Models based on Timed Automata often adapt a simple structure, e.g., a network of Timed Automata with no hierarchy. The benefit is that efficient model checking is made feasible. Nonetheless, designing and verifying real-time systems are becoming an increasingly difficult task due to the widespread applications and increasing complexity of such systems. High-level requirements for real-time systems are often stated in terms like deadline, timeout, and waituntil. In industrial case studies of real-time system verification, system requirements are often structured into phases, which are then composed sequentially. Unlike Statechart (with clocks) or timed process algebras, Timed Automata lacks of high-level compositional patterns (besides parallel composition of a network of Timed Automata) for hierarchical design. As a result, users often need to manually cast those terms into a set of clock variables with carefully calculated clock constraints. The process is tedious and error-prone.

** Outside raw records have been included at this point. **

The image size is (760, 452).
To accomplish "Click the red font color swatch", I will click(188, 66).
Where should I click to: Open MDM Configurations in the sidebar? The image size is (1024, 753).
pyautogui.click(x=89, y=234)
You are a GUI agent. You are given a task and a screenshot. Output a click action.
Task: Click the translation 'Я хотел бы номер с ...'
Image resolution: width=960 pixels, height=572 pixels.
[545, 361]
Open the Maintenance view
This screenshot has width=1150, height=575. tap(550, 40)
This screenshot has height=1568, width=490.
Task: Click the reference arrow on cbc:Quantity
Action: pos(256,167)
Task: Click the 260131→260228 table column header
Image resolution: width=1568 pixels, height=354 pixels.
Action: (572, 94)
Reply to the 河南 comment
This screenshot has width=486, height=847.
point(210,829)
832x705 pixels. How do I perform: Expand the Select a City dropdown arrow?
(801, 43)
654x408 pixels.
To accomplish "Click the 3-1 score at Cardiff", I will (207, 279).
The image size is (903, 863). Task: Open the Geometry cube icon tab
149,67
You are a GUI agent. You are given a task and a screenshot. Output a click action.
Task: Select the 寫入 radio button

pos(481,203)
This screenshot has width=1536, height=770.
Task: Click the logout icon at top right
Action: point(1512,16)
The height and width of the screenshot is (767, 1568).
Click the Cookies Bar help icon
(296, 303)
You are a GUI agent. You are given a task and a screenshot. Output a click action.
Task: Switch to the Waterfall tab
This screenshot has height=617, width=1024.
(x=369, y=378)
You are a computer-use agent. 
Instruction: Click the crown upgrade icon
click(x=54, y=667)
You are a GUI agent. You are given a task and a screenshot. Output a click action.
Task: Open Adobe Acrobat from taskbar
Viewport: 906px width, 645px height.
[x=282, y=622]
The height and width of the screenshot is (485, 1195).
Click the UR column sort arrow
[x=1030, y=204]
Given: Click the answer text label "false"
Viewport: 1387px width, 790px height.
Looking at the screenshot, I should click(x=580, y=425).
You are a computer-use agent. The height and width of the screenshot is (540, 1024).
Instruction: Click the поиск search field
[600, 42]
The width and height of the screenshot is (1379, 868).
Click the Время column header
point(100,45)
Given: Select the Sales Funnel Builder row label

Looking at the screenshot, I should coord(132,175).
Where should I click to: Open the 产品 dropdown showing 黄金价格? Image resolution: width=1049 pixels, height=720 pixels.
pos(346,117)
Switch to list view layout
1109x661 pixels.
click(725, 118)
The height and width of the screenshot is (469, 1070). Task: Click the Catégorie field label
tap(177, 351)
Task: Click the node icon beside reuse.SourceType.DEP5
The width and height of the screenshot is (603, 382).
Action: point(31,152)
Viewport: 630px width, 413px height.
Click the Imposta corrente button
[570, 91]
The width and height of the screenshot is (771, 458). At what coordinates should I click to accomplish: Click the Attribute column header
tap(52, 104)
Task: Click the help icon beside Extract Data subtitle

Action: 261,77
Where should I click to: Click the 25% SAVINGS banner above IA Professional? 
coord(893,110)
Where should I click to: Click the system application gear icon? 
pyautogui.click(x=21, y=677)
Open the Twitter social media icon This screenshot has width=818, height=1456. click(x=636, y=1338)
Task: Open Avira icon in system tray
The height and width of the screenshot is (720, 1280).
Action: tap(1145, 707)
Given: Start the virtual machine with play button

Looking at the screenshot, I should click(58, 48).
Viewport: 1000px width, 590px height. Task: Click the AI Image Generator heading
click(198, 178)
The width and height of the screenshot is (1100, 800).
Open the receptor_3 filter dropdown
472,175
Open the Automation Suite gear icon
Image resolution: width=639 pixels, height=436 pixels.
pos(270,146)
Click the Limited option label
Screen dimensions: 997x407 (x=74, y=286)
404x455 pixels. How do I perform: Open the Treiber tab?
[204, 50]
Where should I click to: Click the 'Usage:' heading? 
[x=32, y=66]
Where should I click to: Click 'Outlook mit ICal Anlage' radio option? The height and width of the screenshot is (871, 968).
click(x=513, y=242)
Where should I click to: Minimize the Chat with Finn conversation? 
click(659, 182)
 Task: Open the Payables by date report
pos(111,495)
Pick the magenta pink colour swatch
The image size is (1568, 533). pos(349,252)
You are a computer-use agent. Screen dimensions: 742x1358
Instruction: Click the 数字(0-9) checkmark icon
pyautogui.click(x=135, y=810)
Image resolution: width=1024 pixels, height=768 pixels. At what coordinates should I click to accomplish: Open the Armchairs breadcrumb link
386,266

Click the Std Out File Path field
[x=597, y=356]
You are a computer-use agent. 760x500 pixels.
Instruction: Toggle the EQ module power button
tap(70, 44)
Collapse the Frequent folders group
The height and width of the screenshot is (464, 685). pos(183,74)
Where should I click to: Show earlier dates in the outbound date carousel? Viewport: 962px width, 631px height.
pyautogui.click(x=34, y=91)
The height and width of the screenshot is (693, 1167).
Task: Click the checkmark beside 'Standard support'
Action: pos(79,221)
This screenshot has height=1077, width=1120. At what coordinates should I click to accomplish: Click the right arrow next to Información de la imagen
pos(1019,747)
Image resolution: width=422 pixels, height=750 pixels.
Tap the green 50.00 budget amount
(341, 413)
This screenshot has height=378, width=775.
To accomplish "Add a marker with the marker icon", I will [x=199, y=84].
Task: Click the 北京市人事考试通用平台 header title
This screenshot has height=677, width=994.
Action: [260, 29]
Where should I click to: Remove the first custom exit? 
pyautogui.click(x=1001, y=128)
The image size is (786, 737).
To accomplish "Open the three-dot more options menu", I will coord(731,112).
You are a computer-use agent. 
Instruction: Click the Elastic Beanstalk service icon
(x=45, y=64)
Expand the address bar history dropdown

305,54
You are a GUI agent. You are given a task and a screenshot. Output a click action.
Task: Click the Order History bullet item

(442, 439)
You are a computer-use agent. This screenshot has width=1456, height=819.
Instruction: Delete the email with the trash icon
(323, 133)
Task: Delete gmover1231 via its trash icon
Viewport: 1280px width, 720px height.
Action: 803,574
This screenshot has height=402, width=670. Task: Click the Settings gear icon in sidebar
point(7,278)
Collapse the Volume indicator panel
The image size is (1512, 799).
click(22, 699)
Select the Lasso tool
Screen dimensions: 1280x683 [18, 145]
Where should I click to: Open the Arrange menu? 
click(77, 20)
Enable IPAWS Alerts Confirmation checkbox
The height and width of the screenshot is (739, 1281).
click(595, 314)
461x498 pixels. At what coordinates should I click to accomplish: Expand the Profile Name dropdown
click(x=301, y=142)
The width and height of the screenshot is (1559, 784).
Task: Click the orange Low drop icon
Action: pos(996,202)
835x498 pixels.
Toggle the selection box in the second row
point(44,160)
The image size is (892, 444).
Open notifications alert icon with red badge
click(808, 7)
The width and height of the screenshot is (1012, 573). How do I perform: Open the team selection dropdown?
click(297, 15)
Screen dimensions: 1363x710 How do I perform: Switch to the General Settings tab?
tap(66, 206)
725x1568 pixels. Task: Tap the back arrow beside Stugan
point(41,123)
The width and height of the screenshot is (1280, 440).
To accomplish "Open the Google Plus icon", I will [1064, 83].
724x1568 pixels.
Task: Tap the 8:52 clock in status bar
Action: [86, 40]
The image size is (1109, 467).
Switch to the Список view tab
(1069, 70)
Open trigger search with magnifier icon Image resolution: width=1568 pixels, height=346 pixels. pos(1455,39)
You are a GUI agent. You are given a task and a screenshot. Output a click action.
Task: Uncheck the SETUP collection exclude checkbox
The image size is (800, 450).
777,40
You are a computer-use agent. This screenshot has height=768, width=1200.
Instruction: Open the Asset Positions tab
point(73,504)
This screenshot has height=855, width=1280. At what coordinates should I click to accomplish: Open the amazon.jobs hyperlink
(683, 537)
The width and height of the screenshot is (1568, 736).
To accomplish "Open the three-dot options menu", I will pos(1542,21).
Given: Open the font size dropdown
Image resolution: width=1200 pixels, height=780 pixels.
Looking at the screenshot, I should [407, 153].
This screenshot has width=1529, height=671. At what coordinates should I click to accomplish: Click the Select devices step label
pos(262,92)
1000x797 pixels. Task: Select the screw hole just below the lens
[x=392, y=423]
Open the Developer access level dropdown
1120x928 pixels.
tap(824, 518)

This module supports real-time systems which are specified compositional timed processes. Timed processes running in parallel may communicate through either a shared memory or channel communications. Instead of explicitly manipulating clock variables, a number of timed behavioral patterns are used to capture quantitative timing requirements, e.g., delay, timeout, deadline, waituntil, timed interrupt, etc. For such systems, a model checking algorithm can be used to explore on-the-fly all system behaviors by dynamically creating (only if necessary) and pruning clock variables (as early as possible), and maintaining/solving a constraint on the active clocks.